● **Excerpted records**

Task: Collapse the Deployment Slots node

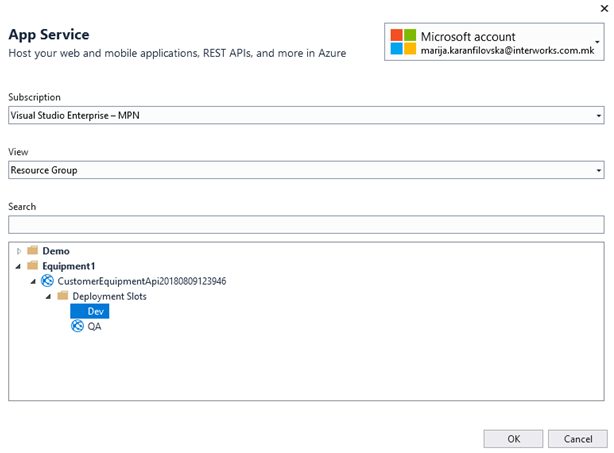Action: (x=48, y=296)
...
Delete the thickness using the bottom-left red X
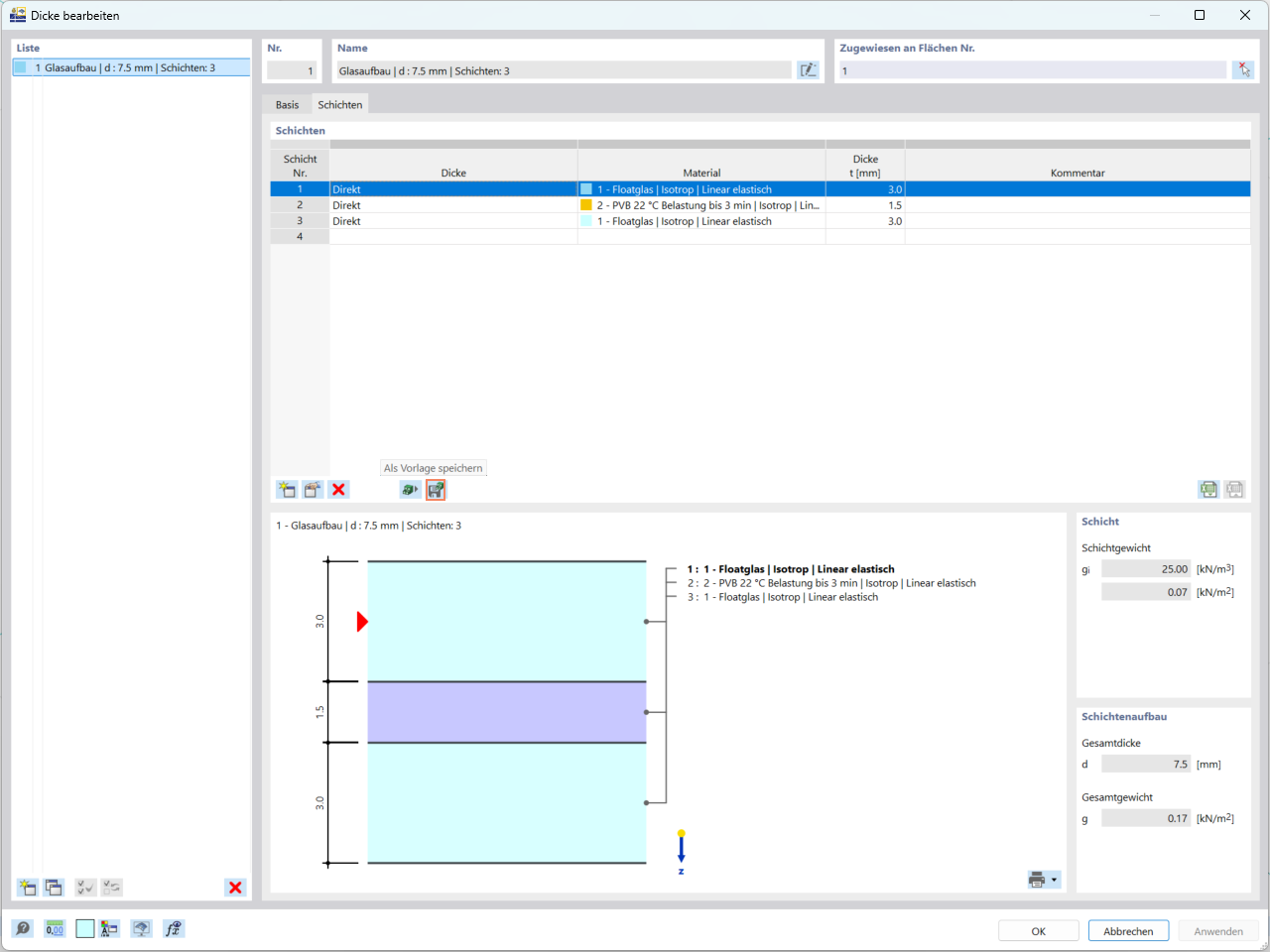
---
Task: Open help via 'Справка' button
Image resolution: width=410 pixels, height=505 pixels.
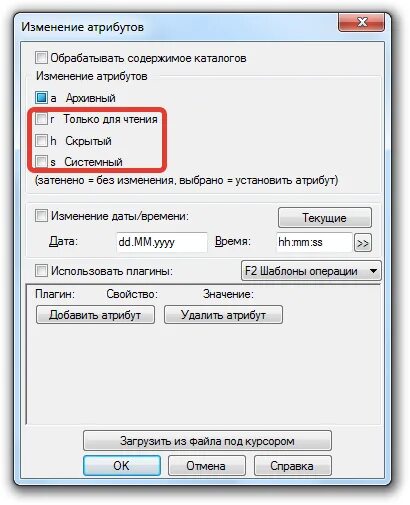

● **Task**
Go back to the listing above. Copy word for word the lines from the one with "Task: Open help via 'Справка' button" through the one with "Image resolution: width=410", and nothing more.

● **Task solution**
Task: Open help via 'Справка' button
Image resolution: width=410 pixels, height=505 pixels.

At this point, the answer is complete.